Kabarettist Bernd Gnann unterwegs in Berlin auf neuzeitlichem ‚Schwabenfang‘ im Dienste der Stadt Biberach, auf der Suche nach jenen Landsleuten, die einst, wahren Glücksrittern gleich, von Oberschwaben aus auszogen in die Hauptstadt, um dort Glück und Erfolg zu finden, und die jetzt von Heimweh geschüttelt werden. Aber: Gibt’s denn so was wirklich?
"Mein Kind ist wieder zuhause. Ich bin der glücklichste Mensch der ganzen Welt. – Ja, das stimmt, das ist einer der Gründe, weswegen ich wieder zurück bin. Aber ich habe mich auch in Berlin sehr wohl gefühlt. Und wie man weiß, leben ja am Prenzlauer Berg viele Schwaben."
Eka Möller im Gespräch mit ihrer Mutter im Stadtcafé, nur ein Steinwurf vom Rathaus entfernt. Beide betreiben das Café gemeinsam. Vor sieben Jahren ist Eka Möller weggezogen aus Biberach, wohnte ausgerechnet am Prenzlauer Berg, in der Schwabenhochburg schlechthin. Obwohl sie dort auf Weckle und Maultaschen nicht verzichten musste, ist Eka Möller wieder zurückgezogen ins heimische Biberach, noch vor dem Auftakt der Video-Kampagne der Stadt.
"Ich hab in Berlin drei Jungs geboren. Das wäre für mich ziemlich anstrengend gewesen ohne Oma, Opa dort. Und auch ein Stück Sicherheit. Diese Hotspots, wo man einfach ist, U-Bahn. Und da hatte ich das Gefühl, dass es manchmal etwas gefährlich ist."
Massenexodus Richtung Heimat
Das Beispiel ist, weiss Oberbürgermeister Zeidler, kein Einzelfall. Die Zeichen stehen gut für eine Art Massenexodous Heimweh getriebener Exil-Schwaben zurück von der Hauptstadt Richtung Biberach.
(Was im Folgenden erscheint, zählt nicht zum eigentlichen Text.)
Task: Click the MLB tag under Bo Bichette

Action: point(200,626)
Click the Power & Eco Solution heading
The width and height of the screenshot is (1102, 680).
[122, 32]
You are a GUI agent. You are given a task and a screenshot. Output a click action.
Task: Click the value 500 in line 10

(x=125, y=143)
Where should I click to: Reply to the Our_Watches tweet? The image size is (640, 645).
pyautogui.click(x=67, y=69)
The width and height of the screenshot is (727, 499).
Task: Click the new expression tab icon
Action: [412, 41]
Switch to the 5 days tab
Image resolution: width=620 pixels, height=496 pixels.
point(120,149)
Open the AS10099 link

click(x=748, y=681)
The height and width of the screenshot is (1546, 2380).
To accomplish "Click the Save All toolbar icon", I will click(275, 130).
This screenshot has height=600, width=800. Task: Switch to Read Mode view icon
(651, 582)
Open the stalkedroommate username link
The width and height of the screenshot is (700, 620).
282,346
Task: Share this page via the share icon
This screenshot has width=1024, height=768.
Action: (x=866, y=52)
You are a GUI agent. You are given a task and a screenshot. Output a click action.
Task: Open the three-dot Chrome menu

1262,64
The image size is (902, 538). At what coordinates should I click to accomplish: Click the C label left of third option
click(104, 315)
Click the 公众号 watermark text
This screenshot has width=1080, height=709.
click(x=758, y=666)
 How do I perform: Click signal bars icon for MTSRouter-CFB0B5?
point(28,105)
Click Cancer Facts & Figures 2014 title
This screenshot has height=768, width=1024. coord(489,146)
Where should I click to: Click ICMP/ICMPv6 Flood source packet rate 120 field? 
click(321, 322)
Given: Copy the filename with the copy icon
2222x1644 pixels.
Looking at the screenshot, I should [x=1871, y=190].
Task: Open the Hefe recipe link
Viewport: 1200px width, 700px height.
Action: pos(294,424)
"Das mag jetzt verblüffen. Aber unterm Strich sind es jetzt schon zehn Menschen aus der gesamten Republik, die gesagt haben, wir würden gerne nach Oberschwaben kommen. Aus Berlin waren es davon drei oder vier., Ex-Schwaben."
"Was mit überhaupt nicht gefallen hat, das war die politische Unterstützung vor Ort in Berlin. Der Senat..also, ich hab‘ geklingelt. Und niemand hat mir aufgemacht."
Bei der politischen ‚Haute-Volee‘ in Berlin stieß der Kabarettist Bernd Gnann durchweg auf verschlossene Türen. Biberachs Oberbürgermeister Norbert Zeidler dagegen stieß auf eine eigentümliche Plakatierung Berliner Stadtbusse.
"Nach dem Motto: Schwaben, wir fahren euch kostenlos zurück auf den Flughafen!"
Womit die erste Etappe auf dem Weg zurück ins Schwabenländle ja schon finanziert wäre. Darüber freut sich der auf Sparsamkeit bedachte Schwabe – und dankt’s den Berlinern seinerseits mit ganz eigenen Schriftzügen auf den Stadtbussen zu Biberach.
"Wir werden unsere Busse plakatieren mit dem Slogan: Wir mögen Hamburger, Wiener und Berliner!"